Being open to negotiations with your teenager is not a defeat on your part. Yes, you feel that the authority may be lessened, but that’s not how it goes. When you learn how to negotiate with your teen, he will see you as just and fair.
So, what are these negotiations? It can be about the consequences that you have imposed. (Remember in Part 1? Set Rules, Provide For Rewards, And Enforce Consequences When Rules Are Broken – this?) Let’s say, one of the rules is curfew time of 10:00 PM every night. You will have a raging teen here because weekends are for party time and at 10:00 PM, it just starts, and you want him home. With this, you will be the enemy.

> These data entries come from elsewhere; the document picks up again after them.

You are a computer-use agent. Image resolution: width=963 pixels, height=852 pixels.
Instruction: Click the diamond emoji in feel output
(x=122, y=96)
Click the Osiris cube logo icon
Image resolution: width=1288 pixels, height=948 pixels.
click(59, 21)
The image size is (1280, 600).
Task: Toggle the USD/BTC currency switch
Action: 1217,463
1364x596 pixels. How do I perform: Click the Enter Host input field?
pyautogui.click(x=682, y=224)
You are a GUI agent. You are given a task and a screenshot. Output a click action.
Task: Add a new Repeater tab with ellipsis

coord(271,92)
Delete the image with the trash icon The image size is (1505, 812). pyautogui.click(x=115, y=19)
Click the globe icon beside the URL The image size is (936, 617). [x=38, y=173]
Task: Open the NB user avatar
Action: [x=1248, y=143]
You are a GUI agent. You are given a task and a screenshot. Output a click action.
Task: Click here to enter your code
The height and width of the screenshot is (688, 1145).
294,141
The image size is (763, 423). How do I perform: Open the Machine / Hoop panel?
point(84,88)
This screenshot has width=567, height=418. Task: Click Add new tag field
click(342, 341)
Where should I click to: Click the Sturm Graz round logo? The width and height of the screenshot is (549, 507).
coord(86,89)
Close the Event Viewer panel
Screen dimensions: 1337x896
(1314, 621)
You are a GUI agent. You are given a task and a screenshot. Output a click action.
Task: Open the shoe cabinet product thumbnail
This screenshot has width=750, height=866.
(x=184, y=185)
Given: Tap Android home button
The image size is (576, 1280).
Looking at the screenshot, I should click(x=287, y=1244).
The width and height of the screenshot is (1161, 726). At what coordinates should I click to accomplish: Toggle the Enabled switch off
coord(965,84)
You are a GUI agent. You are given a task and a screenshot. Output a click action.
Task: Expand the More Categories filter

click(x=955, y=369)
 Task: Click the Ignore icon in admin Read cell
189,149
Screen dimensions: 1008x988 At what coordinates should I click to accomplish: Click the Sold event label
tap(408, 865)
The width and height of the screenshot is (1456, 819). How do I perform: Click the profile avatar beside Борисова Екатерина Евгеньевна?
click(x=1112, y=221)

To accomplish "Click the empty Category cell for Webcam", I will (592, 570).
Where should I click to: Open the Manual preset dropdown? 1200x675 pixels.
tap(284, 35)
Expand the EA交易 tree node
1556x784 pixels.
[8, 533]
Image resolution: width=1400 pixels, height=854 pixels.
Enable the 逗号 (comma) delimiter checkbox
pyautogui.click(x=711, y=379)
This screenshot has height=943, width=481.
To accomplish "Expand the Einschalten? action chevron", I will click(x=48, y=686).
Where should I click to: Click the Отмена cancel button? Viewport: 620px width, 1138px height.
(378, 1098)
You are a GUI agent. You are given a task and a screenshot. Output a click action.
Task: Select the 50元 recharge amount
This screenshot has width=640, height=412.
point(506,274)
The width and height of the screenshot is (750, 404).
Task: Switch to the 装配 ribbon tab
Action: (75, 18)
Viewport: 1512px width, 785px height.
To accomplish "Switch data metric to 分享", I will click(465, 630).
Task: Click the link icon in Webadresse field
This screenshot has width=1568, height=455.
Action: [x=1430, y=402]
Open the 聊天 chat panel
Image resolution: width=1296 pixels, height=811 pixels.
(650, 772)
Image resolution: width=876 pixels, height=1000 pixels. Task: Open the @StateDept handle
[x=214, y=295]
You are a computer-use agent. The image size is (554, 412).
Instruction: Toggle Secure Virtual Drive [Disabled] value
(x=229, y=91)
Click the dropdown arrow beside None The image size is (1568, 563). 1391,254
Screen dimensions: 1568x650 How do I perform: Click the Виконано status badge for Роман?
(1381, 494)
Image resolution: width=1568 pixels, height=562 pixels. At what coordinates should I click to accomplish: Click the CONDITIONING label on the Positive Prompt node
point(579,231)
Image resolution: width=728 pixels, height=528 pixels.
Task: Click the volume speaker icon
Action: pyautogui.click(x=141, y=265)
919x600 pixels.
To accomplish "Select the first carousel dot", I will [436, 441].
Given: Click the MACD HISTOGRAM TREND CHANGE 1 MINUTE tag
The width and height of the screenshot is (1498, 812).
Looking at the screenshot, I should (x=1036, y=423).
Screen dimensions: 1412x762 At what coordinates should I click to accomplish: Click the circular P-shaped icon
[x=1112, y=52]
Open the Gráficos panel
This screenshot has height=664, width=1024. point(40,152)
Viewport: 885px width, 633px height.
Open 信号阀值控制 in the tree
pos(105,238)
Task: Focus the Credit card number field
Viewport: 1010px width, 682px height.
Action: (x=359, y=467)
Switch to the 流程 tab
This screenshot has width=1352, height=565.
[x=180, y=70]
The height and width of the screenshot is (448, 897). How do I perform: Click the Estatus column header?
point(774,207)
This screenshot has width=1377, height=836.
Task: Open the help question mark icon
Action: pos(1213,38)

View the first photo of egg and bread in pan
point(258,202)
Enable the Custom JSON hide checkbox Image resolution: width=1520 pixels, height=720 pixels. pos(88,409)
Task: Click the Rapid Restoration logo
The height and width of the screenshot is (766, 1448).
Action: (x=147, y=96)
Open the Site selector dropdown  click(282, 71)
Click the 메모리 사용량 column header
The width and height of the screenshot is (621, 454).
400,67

Your remedy is compromise and negotiation. You can tell your teen that he has to go home by 8:00 PM during school days, except when there is a valid school or school-related activity for wherein he can go home at 10:00 PM. 8:00 PM curfew, instead of 10:00 PM is enforceable from Sunday to Thursday. But during Friday and Saturday, his curfew will be 12:00 MN. You can take that compromise. With this, I am pretty sure your teen will be beaming with excitement with his new curfew.
Oh, and yes. Rules set can be changed over time, as you see fit – after discussing it with your teen.
If you think things have been hard for your child, be sure to encourage your child to go through counseling. Lisa Blum, PsyD said “Seek counseling early. This isn’t a sign of weakness or failure but a “sign of your investment, caring and wish to make it an OK experience for everybody,”
The last part of this blog series will come out next week. It will be the conclusion of all the ideas on how to help your teen manage his anger.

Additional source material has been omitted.